## BEGIN PROVIDED INFORMATION
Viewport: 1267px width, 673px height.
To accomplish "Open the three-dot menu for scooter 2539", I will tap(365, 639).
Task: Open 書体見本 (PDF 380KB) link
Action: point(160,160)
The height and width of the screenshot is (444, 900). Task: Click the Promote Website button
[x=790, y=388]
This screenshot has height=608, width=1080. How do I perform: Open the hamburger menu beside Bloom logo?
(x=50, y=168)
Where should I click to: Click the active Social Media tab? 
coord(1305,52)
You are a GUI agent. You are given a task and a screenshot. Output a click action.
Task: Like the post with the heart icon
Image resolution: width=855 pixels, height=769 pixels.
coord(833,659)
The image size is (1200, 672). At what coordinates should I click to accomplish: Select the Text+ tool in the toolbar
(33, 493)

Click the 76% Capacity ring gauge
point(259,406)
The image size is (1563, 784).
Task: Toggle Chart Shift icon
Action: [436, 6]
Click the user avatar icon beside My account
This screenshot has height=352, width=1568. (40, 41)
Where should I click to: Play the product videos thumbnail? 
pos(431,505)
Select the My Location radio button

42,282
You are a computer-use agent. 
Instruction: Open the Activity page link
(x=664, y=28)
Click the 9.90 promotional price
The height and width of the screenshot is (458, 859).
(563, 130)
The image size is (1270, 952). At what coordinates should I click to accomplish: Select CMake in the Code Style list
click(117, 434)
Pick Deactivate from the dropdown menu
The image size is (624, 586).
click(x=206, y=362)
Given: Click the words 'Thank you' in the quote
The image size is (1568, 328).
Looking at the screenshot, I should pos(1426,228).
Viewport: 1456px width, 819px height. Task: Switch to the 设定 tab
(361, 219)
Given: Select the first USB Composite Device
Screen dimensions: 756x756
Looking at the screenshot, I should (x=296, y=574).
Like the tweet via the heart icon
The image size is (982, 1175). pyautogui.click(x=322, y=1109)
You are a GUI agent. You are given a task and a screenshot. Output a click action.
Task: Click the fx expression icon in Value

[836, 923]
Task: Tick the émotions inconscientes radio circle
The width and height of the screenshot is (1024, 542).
## END PROVIDED INFORMATION
• _TASK TO COMPLETE_:
Please give the listing above again with "heart icon" swapped for "heart button" wherever it occurs, leaving everything else unchanged.

• _ANSWER TO THIS TASK_:
Viewport: 1267px width, 673px height.
To accomplish "Open the three-dot menu for scooter 2539", I will tap(365, 639).
Task: Open 書体見本 (PDF 380KB) link
Action: point(160,160)
The height and width of the screenshot is (444, 900). Task: Click the Promote Website button
[x=790, y=388]
This screenshot has height=608, width=1080. How do I perform: Open the hamburger menu beside Bloom logo?
(x=50, y=168)
Where should I click to: Click the active Social Media tab? 
coord(1305,52)
You are a GUI agent. You are given a task and a screenshot. Output a click action.
Task: Like the post with the heart button
Image resolution: width=855 pixels, height=769 pixels.
coord(833,659)
The image size is (1200, 672). At what coordinates should I click to accomplish: Select the Text+ tool in the toolbar
(33, 493)

Click the 76% Capacity ring gauge
point(259,406)
The image size is (1563, 784).
Task: Toggle Chart Shift icon
Action: [436, 6]
Click the user avatar icon beside My account
This screenshot has height=352, width=1568. (40, 41)
Where should I click to: Play the product videos thumbnail? 
pos(431,505)
Select the My Location radio button

42,282
You are a computer-use agent. 
Instruction: Open the Activity page link
(x=664, y=28)
Click the 9.90 promotional price
The height and width of the screenshot is (458, 859).
(563, 130)
The image size is (1270, 952). At what coordinates should I click to accomplish: Select CMake in the Code Style list
click(117, 434)
Pick Deactivate from the dropdown menu
The image size is (624, 586).
click(x=206, y=362)
Given: Click the words 'Thank you' in the quote
The image size is (1568, 328).
Looking at the screenshot, I should pos(1426,228).
Viewport: 1456px width, 819px height. Task: Switch to the 设定 tab
(361, 219)
Given: Select the first USB Composite Device
Screen dimensions: 756x756
Looking at the screenshot, I should (x=296, y=574).
Like the tweet via the heart button
The image size is (982, 1175). pyautogui.click(x=322, y=1109)
You are a GUI agent. You are given a task and a screenshot. Output a click action.
Task: Click the fx expression icon in Value

[836, 923]
Task: Tick the émotions inconscientes radio circle
The width and height of the screenshot is (1024, 542).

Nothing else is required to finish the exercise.